### TEKSTFRAGMENT

Aan de Voorzitter van de Tweede Kamer der Staten-Generaal
Den Haag, 20 januari 2009
In een bijlage bij de brief over de uitwerking van het Actieplan Werving en Behoud van 15 oktober jl. (Kamerstuk 31 243, nr. 10) heb ik op hoofdlijnen een aanpassing van het reservistenbeleid aangekondigd. Met deze brief informeer ik u conform mijn toezegging over de nadere uitwerking daarvan. Hiertoe schets ik eerst de ontwikkelingen sinds het verschijnen van de Reservistennota van 2005 en ga ik in de op de behoefte aan (de inzet van) reservepersoneel. Tevens informeer ik u hierbij over de beleidskeuzes en de financiële consequenties.
In de brief Reservistenbeleid uit 2005 (Kamerstuk 29 800X, nr. 82) is de inzet van reservisten gekoppeld aan de tweede en de derde hoofdtaak van Defensie en is afscheid genomen van de «klassieke» taak voor reservisten, te weten het vervullen van gevechtsfuncties ter verdediging van het bondgenootschappelijke gebied. Het beleid in de Reservistennota 2005 is inmiddels grotendeels gerealiseerd.

######

*OPDRACHTEN*.
- a) Geef het stuk uit de brief over het reservistenbeleid dat begint met de woorden "Aan de Voorzitter" en eindigt met "de financiële consequenties." nog een keer, en vervang daarin "Reservistennota" door "Reservistenbrief".
- b) Ga verder met de brief over het reservistenbeleid, te beginnen na de laatste zin die er staat.
De gegevens hebben hier niets mee te maken.

### BRONGEGEVENS

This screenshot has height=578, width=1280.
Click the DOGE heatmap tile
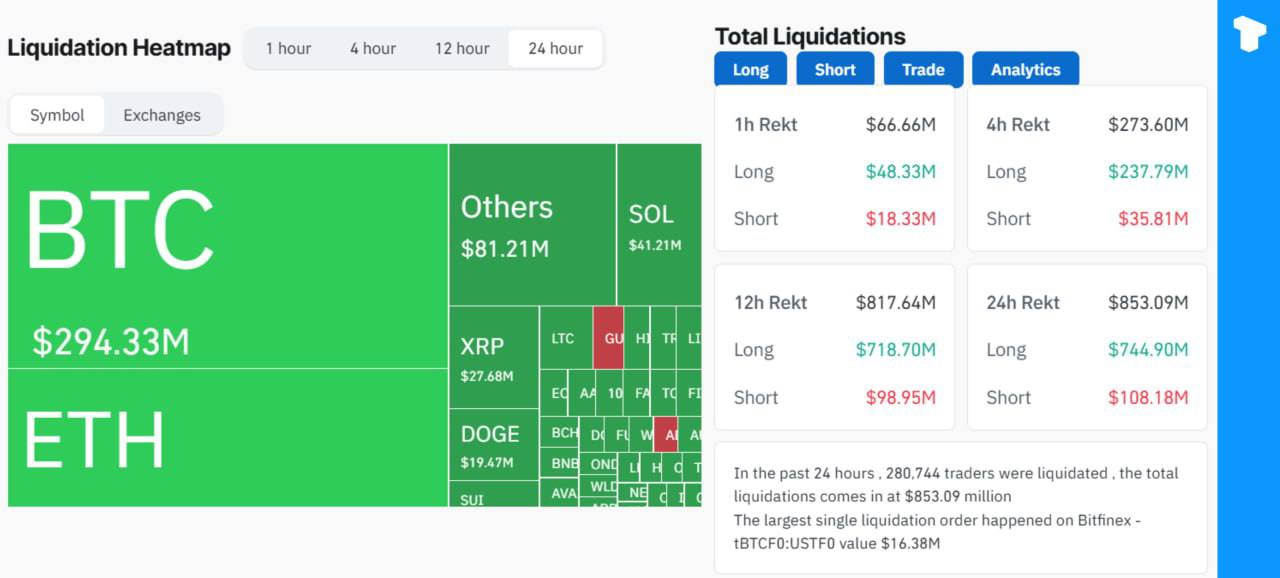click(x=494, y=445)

######
### BRONGEGEVENS

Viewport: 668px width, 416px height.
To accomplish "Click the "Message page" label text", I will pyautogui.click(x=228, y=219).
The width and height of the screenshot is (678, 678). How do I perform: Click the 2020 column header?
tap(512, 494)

######
### BRONGEGEVENS

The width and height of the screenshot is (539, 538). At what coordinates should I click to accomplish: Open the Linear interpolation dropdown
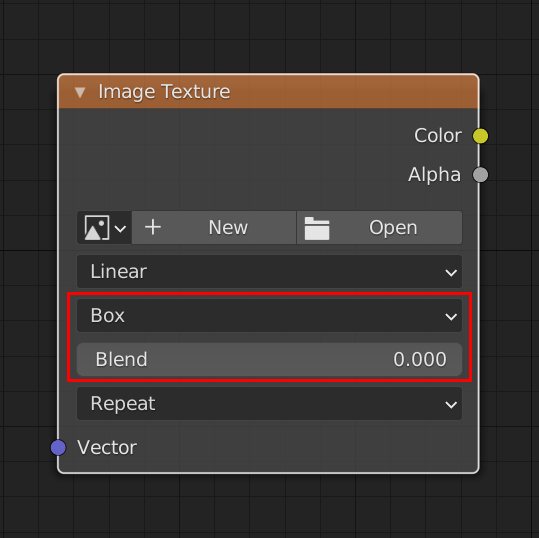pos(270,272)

######

*ANTWOORDEN*.
- a)
Aan de Voorzitter van de Tweede Kamer der Staten-Generaal
Den Haag, 20 januari 2009
In een bijlage bij de brief over de uitwerking van het Actieplan Werving en Behoud van 15 oktober jl. (Kamerstuk 31 243, nr. 10) heb ik op hoofdlijnen een aanpassing van het reservistenbeleid aangekondigd. Met deze brief informeer ik u conform mijn toezegging over de nadere uitwerking daarvan. Hiertoe schets ik eerst de ontwikkelingen sinds het verschijnen van de Reservistenbrief van 2005 en ga ik in de op de behoefte aan (de inzet van) reservepersoneel. Tevens informeer ik u hierbij over de beleidskeuzes en de financiële consequenties.

- b)
Op dit moment zijn 5600 arbeidsplaatsen beschikbaar voor reservisten. Deze arbeidsplaatsen zijn als volgt verdeeld over de operationele commando’s:
– Commando Zeestrijdkrachten: 840;
– Commando Landstrijdkrachten: 3950;
– Commando Luchtstrijdkrachten: 600;
– Koninklijke Marechaussee: 210.
Daarnaast zijn er nog 38 door IDR-reservisten te vullen arbeidsplaatsen, waarover met diverse ziekenhuizen reeds goede afspraken zijn gemaakt en die in deze nota verder buiten beschouwing blijven.
Deze reservisten worden conform de Reservistennota 2005 ingezet als Reservist Specifieke Deskundigheid (RSD) of als Reservist Militaire Taken (RMT). De inzet van de reservist als RSD geschiedt in beginsel in het kader van een uitzending. Nationale inzet, bijvoorbeeld ter aanvulling op de al aanwezige expertise bij parate eenheden, is echter ook mogelijk.
De inzet als RMT beperkt zich vooral tot het nationale grondgebied en omvat taken als bewaking en beveiliging, het leveren van liaison- en adviescapaciteit aan civiele autoriteiten en algemene steunverlening zoals ceremoniële taken en gastlandsteun/logistieke ondersteuning van buitenlandse eenheden in Nederland. Deze inzet neemt licht toe, maar kan nog worden vervuld door het huidige bestand aan reservisten. Op individuele basis is ook uitzending mogelijk.
Sinds 2005 is de uitzenddruk echter gestegen, terwijl door tekorten minder personeel beschikbaar is. Het personeel ervaart tevens een toegenomen werkdruk. Deze werkdruk wordt niet alleen in het uitzendgebied ervaren, maar ook door het personeel in Nederland.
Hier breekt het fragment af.